    • lilyroseallen Scared being here but scared to get on the Eurostar home.
    • lilyroseallen Come to think of it. The day before yesterday there was this weird guy balancing a small bottle of something on his knee.
    • lilyroseallen He was sat next to me at a taxi rank, I thought he was being strange so I snuck a picture.
    • lilyroseallen I hope I'm just being a mad paranoid pregnant lady and that he wasn't a terrorist about to unleash deathly virus.

    The last tweet about the possibility she had just encountered "a terrorist about to unleash a deathly virus" was re-tweeted 52 times.

    Lily Rose is a world famous creative artist.  Don't be discouraged if your mind doesn't work the way hers does; if your imagination doesn't run away with you so quickly.   It's enough to simply share what you feel. 

    Lily Rose's tweets prompted dozens of her fans to share their own concerns about terrorism:
    • nicocleo seriously, we are all concerned at the news of high terror alert all over Europe :-(
    • P_L4NE yeah unscrew the lid of that end of the world!! made in Affstaniganh by osama bin  
    •  jessiesyard cross your fingers bit when it's high terror alert tis usually means they foiled a plot it's when (cont) 
    • missbufton I totally know how you feel. Rucksacks, public transport and me are the worst combo ever. 

    One fan tweet stands out -- it's one every celebrity should take to heart: 
    • emz194 ♥ @lilyroseallen for tweeting normal tweets rather than advertising shit like every other celeb....boring!!!
    What is more normal than feeling anxious about a Terror Alert?  As we like to say, real friends share fear.  Even if you're not a celebrity, supposing you want more followers on Twitter, you would be well advised to emulate Lily Rose Allen.    

    The Department of Fear has been won over by Lily Rose Allen.  To us, she's a veritable "Fear Superstar."  Whether on Twitter or Facebook, we know that there are many others out there sharing fear.  Although you may not be as well known as Lily Rose, we admire you just as much.  A list of our favorite tweets is available here 

    What kind of ally is Germany?

□ □ □

◆ What the exercise asks ◆
Copy the piece about Lily Rose Allen's tweets from "Lily Rose is" to "it's when (cont)", substituting "worries" for "concerns".

◆ Entries shown ◆
□ □ □

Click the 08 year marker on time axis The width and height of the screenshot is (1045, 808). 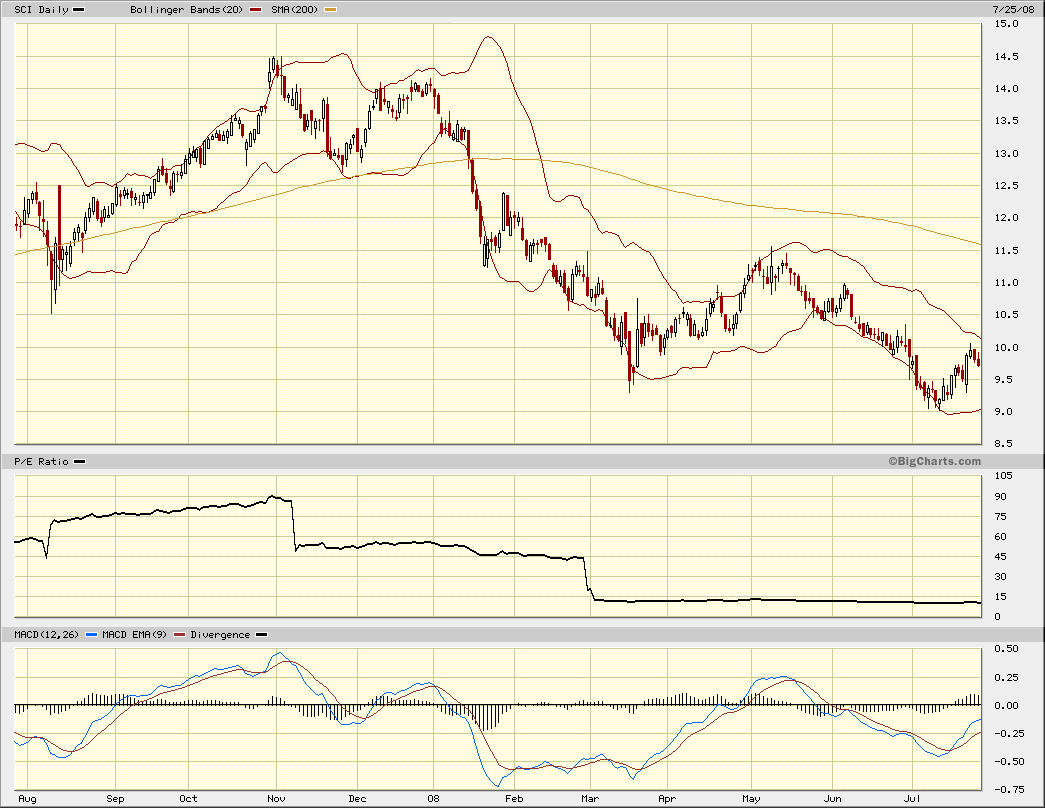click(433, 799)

□ □ □

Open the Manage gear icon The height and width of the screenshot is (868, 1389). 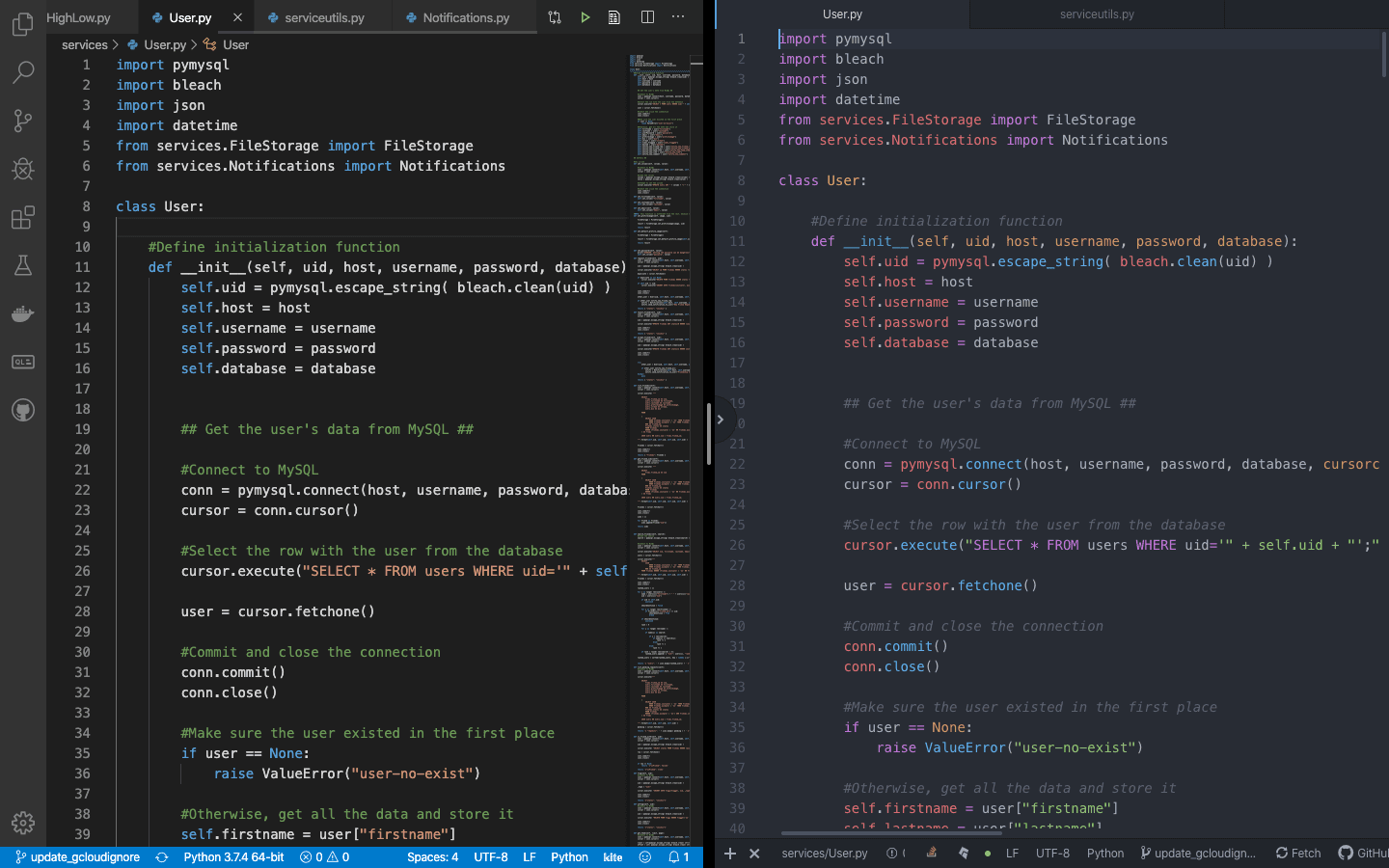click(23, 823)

□ □ □

◆ The completed task ◆
Lily Rose is a world famous creative artist.  Don't be discouraged if your mind doesn't work the way hers does; if your imagination doesn't run away with you so quickly.   It's enough to simply share what you feel. 

    Lily Rose's tweets prompted dozens of her fans to share their own worries about terrorism:
    • nicocleo seriously, we are all concerned at the news of high terror alert all over Europe :-(
    • P_L4NE yeah unscrew the lid of that end of the world!! made in Affstaniganh by osama bin  
    •  jessiesyard cross your fingers bit when it's high terror alert tis usually means they foiled a plot it's when (cont)